Kedua, pemerintah secara organisatoris kelembagaan negara bertanggung jawab menjalankan roda pemerintahan tanpa terkecuali termasuk didalamnya menjamin terlaksananya pesta demokrasi sebagai perwujudan dari pelaksanaan UUD ’45.
Ketiga, pemerintah secara moralitas bertanggung jawab terhadap masyarakat dalam hal dirugikannya hak-hak politik warga negara yang dijamin oleh UU dalam sebuah tatanan demokrasi, dimana rakyat sebagai pemegang kekuasaan tertinggi dalam negara yang berdasarkan hukum (rechtstaat), bukan kekuasaan belaka (machstaat).
Keempat, Bagaimanapun pelaksanaan pemilu yang telah berlangsung, jika merujuk pada fakta persoalan yang timbul, maka benang merah yang dapat ditarik sebagai kesimpulan adalah banyaknya warga negara yang tidak dapat menggunakan hak pilihnya, dengan lain perkataan pemerintah secara tidak langsung telah memasung hak-hak politik warga negara melalui ketidakikutsertaan warga negara memilih. Oleh karenanya, jelas hal yang demikian merupakan pelanggaran Hak Azasi Manusia (HAM) yang teramat sangat serius.
Secara sederhana berdasarkan alasan-alasan tersebut diatas, maka sudah sepantasnya jika pemerintahan yang ada sekarang dipertanyakan kapabilitas dan responsibilitasnya oleh masyarakat. Bagaimanapun, dalam suatu negara yang berdaulat dan demokratis pemerintahanan mutlak harus menjamin hak-hak politik warga negara yang diwujdukan dalam bentuk pertanggungjawaban secara moral maupun hukum manakala timbul kekacauan (chaos).
Mempertanyakan Itikad Baik Pemerintah
Berbagai konflik secara sadar atau tidak ditengah-tengah masyarakat semakin hari semakin bertambah sejak dilaksanakannya pileg lalu. Secara gamblang hal tersebut tentu saja sangat meresahkan kehidupan sosial warga negara. Munculnya berbagai konflik merupakan manifestasi ketidakberesan pemerintahan yang ada, mulai dari manajemen kependudukan yang amburadul, pendidikan politik warga negara yang cenderung miss-orientasi, atau bahkan pemahaman yang keliru dalam menilai makna dan manfaat pesta demokrasi.

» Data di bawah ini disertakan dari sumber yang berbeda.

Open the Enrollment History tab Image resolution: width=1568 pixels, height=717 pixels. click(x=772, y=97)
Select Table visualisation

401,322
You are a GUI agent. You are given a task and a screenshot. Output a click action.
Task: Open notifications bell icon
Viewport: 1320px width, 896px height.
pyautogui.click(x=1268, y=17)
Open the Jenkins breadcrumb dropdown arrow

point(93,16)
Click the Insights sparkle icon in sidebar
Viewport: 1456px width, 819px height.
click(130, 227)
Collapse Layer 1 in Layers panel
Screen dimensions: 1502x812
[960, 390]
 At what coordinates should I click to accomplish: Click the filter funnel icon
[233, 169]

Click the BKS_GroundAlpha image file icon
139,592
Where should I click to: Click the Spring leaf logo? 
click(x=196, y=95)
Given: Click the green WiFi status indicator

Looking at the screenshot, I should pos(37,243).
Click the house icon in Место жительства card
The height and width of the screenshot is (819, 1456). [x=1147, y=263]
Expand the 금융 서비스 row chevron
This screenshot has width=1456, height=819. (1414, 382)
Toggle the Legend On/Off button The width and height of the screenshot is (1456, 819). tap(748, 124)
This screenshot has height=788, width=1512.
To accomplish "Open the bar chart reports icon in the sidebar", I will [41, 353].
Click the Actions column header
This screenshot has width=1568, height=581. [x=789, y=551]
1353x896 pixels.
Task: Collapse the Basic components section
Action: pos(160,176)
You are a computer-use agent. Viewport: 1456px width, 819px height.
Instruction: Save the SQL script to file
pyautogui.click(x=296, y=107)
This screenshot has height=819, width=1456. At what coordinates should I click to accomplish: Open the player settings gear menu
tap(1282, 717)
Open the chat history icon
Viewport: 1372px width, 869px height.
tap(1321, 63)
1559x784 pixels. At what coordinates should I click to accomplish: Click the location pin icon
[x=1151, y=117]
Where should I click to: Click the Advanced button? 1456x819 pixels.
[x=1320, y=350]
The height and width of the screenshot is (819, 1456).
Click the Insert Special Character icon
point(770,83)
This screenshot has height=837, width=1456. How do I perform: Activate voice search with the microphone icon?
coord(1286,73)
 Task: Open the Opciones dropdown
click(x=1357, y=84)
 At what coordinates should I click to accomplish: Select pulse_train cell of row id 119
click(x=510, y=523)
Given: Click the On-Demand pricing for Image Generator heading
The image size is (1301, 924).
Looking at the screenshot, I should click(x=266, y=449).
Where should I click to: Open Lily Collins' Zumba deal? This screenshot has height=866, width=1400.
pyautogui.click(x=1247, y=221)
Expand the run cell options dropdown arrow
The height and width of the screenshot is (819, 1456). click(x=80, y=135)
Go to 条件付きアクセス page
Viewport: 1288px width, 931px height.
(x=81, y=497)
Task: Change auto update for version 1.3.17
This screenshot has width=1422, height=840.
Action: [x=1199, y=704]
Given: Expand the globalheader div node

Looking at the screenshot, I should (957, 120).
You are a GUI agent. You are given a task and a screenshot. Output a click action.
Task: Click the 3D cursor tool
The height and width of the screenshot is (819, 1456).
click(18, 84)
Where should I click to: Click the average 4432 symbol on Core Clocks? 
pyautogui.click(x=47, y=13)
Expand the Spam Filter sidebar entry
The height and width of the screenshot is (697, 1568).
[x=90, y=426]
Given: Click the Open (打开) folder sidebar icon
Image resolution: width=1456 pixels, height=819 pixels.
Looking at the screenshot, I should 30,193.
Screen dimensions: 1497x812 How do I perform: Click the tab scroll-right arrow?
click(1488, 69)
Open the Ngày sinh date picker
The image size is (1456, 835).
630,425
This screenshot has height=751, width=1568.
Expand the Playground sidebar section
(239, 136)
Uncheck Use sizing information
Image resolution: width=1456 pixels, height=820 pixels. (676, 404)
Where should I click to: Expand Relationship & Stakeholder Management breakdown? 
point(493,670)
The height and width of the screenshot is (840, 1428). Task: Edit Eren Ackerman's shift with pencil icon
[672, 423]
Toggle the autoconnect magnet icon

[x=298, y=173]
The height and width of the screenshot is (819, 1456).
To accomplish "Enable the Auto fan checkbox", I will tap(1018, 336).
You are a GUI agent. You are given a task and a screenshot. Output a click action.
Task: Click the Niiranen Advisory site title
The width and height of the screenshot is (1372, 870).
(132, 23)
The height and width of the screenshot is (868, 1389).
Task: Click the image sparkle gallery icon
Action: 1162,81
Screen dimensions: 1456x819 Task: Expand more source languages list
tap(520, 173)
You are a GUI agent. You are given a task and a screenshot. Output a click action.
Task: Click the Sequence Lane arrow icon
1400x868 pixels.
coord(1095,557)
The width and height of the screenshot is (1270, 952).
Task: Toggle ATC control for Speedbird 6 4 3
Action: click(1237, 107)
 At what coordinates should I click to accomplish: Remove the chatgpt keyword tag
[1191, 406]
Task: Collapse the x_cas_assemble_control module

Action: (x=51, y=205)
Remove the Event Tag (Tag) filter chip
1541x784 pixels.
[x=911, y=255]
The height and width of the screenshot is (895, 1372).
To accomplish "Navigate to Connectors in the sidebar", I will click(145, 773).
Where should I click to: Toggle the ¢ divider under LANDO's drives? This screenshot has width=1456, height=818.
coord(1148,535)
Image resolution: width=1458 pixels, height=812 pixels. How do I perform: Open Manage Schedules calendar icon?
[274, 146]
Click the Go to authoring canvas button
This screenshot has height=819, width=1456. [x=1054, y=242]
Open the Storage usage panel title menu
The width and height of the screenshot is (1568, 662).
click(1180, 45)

Pemerintah kurang memahami akar persoalan demokrasi dalam ranah perpolitikan di negeri ini. Kecenderungannya, jika dianalisis maka yang terjadi adalah di saat pemerintah yang berkuasa masih menjalankan roda pemerintahan sebelum menuju pemilihan presiden berikutnya, namun disaat yang bersamaan pula pemerintah justru disibukkan dengan berbagai manuver politik yang tidak ada hubunganya dengan menjalankan roda pemerintahan itu sendiri, bahkan pemerintah sangat berani mengeluarkan pendapat-pendapat yang tidak mewakili kepentingan rakyat banyak. Pemerintah bertindak tidak ideal diujung sisa kepemimpinanya, hal ini tentu sangat merugikan bangsa dan negara, terutama masyarakat. Bagaimanapun, kegagalan pemerintah melaksanakan pileg yang lalu membuktikan bahwa pemerintah telah menyalahgunakan kekuasaan (abuse of power), sehingga tujuan utama kepemimpinan untuk memajukan kehidupan berbangsa dan bernegara sangat jauh dari harapan.
Penutup
Persoalan negara berdemokrasi memang tidak mudah untuk dilaksanakan, meskipun demikian bukan berarti pemerintahan dalam suatu negara hukum yang demokratis dapat dengan mudah begitu saja mengelak dari tanggung jawab hukum terhadap rakyat, khususnya menyangkut kegagalan pileg lalu. Apalagi, pemerintahan (baca : Presiden) yang ada merupakan pilihan langsung dari rakyat. Perlu menjadi sebuah pemikiran bagi seluruh rakyat di negeri ini untuk meminta pertanggungjawaban nyata (real responsibility) untuk semua kegagalan yang ada, mengingat sebentar lagi masa kepemimpinan pemerintahan yang ada akan berakhir. Kredibelkah pemerintah ?
Penulis,
Advokat pada Law Firm “Johanes Raharjo, SH & Partners”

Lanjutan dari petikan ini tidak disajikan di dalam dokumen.